:: MATERIAL PROVIDED

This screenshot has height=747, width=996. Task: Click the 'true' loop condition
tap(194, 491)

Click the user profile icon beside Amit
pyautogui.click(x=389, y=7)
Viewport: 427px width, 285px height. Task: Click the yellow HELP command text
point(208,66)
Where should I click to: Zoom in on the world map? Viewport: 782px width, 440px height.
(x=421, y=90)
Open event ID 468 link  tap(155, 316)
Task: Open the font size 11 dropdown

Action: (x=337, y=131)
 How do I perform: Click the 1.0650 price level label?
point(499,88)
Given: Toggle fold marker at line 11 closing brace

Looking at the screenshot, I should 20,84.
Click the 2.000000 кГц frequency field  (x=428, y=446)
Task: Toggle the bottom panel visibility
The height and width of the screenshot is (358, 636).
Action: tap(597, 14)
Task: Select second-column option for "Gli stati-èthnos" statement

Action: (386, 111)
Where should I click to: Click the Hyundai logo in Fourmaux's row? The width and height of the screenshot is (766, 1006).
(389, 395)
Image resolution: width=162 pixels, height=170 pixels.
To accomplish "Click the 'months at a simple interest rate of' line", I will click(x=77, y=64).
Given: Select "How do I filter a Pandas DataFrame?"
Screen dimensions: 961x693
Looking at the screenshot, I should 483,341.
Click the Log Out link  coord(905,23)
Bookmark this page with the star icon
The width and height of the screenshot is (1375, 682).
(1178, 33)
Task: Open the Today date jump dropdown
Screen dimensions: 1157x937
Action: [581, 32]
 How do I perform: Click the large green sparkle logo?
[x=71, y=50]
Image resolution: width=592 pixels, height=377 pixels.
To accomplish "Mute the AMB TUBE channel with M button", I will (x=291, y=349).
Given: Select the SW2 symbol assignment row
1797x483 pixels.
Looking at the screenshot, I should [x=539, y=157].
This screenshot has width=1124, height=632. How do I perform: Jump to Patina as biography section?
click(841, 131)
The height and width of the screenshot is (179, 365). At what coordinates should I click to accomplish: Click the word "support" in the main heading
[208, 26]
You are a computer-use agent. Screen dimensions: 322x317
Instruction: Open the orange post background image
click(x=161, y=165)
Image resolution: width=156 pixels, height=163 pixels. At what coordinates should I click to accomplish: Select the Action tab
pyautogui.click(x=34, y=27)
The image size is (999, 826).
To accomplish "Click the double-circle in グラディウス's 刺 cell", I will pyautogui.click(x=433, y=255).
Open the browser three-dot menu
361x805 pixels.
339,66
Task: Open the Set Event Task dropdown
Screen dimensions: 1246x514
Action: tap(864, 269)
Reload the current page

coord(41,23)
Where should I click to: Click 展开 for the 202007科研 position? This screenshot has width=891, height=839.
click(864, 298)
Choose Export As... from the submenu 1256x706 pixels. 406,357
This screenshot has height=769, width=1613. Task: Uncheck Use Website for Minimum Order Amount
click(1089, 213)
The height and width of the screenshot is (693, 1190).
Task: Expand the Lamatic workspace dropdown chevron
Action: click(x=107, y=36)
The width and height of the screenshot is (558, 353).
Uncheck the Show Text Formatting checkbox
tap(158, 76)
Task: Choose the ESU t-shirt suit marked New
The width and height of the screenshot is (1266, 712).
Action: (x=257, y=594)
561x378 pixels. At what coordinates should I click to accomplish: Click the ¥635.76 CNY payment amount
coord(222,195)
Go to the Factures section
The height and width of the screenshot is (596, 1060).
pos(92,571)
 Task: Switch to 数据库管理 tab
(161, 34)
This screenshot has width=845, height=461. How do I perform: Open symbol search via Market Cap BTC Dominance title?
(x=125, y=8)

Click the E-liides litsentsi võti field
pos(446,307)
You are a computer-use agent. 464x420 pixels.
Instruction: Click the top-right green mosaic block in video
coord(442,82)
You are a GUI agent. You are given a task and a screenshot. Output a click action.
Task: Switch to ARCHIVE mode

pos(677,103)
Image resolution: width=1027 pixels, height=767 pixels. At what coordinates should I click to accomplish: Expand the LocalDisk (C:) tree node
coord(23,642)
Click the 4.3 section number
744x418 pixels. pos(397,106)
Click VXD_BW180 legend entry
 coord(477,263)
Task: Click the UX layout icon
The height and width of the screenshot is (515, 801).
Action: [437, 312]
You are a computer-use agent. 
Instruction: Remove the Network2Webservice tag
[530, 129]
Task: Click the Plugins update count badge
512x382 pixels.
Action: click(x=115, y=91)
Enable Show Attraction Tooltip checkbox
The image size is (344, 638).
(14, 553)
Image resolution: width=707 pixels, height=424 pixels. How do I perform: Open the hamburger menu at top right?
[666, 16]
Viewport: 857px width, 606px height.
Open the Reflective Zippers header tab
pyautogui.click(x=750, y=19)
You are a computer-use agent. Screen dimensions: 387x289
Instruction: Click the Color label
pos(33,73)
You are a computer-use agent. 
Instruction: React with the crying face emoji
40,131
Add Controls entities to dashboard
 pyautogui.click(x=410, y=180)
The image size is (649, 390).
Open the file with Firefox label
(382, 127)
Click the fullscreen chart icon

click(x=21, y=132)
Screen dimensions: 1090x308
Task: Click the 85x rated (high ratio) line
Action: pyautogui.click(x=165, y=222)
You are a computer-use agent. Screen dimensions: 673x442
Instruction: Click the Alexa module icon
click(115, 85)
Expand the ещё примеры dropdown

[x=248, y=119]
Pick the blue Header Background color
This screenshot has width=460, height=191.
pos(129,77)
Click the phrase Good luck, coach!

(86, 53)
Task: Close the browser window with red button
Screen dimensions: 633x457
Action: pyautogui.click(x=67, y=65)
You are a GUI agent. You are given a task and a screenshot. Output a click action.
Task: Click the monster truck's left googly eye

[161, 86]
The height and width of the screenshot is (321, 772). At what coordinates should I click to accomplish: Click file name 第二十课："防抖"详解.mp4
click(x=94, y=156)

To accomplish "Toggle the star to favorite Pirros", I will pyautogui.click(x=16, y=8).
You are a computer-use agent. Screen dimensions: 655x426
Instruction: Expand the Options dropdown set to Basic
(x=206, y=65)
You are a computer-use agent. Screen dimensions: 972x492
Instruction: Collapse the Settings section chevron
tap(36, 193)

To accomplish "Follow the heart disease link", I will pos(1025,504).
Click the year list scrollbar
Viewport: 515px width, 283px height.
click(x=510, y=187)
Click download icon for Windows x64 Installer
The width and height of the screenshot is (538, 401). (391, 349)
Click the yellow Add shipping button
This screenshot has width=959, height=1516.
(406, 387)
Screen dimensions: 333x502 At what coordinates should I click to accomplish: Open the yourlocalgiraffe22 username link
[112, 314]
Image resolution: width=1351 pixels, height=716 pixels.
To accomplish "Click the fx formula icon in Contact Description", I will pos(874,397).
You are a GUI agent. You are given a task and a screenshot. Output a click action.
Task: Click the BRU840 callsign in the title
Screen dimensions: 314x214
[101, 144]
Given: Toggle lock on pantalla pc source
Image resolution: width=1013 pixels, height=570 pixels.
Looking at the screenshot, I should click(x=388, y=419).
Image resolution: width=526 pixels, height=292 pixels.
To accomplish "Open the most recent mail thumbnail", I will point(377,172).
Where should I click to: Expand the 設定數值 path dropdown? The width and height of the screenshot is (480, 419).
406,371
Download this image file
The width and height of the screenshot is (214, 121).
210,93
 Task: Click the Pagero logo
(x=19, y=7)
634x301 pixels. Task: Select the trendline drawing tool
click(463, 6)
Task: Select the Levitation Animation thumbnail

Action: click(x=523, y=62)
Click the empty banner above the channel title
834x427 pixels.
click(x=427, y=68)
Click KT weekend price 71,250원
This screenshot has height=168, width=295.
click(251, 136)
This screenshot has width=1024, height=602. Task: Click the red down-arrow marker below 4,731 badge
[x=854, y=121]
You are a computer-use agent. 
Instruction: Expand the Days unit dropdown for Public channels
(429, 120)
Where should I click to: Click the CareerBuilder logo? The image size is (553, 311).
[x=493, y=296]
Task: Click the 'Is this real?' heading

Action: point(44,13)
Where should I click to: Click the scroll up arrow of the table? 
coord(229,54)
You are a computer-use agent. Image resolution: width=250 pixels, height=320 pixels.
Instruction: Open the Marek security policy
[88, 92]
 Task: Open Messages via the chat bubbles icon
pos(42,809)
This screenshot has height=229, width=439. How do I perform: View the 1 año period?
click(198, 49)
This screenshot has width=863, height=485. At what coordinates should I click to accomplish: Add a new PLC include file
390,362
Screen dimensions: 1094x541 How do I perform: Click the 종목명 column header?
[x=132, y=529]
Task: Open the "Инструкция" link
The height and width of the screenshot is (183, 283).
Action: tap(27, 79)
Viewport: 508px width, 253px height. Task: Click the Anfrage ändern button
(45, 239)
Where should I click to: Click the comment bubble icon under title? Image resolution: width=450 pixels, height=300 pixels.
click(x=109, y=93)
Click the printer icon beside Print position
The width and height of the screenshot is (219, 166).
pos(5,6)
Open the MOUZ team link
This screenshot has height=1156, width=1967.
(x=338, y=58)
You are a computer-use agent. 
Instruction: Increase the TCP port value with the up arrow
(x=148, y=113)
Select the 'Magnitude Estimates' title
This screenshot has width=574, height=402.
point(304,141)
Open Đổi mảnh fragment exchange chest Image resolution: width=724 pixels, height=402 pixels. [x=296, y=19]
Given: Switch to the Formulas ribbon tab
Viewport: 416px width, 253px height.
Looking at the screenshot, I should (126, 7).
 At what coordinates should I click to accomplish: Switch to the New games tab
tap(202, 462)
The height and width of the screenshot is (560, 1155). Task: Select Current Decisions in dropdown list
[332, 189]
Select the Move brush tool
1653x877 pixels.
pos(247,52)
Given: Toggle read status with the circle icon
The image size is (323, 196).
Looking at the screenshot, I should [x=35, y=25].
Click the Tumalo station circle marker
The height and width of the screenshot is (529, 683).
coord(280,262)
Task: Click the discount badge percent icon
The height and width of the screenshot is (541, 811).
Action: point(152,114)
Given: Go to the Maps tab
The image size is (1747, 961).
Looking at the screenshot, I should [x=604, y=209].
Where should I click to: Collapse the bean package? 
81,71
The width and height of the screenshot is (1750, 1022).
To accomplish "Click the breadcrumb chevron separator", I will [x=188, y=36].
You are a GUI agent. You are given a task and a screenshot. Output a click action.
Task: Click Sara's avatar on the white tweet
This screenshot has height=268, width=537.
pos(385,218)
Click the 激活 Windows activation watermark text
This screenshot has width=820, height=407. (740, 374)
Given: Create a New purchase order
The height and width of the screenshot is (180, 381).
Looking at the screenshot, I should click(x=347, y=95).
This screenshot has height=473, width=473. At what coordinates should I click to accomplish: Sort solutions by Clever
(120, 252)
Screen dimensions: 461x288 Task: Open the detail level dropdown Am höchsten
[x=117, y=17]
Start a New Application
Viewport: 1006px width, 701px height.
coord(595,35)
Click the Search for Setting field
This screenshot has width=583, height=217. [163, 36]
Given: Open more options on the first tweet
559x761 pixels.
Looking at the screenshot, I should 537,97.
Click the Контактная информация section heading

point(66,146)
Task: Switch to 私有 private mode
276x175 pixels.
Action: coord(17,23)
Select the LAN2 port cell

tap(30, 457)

::::

» **WHAT YOU WILL DO**
Set down nothing but the lines from the one containing "Viewport: 1006px width, 701px height." through the final line above, exactly as written.

» **RESULT OF THE TASK**
Viewport: 1006px width, 701px height.
coord(595,35)
Click the Search for Setting field
This screenshot has width=583, height=217. [163, 36]
Given: Open more options on the first tweet
559x761 pixels.
Looking at the screenshot, I should 537,97.
Click the Контактная информация section heading

point(66,146)
Task: Switch to 私有 private mode
276x175 pixels.
Action: coord(17,23)
Select the LAN2 port cell

tap(30, 457)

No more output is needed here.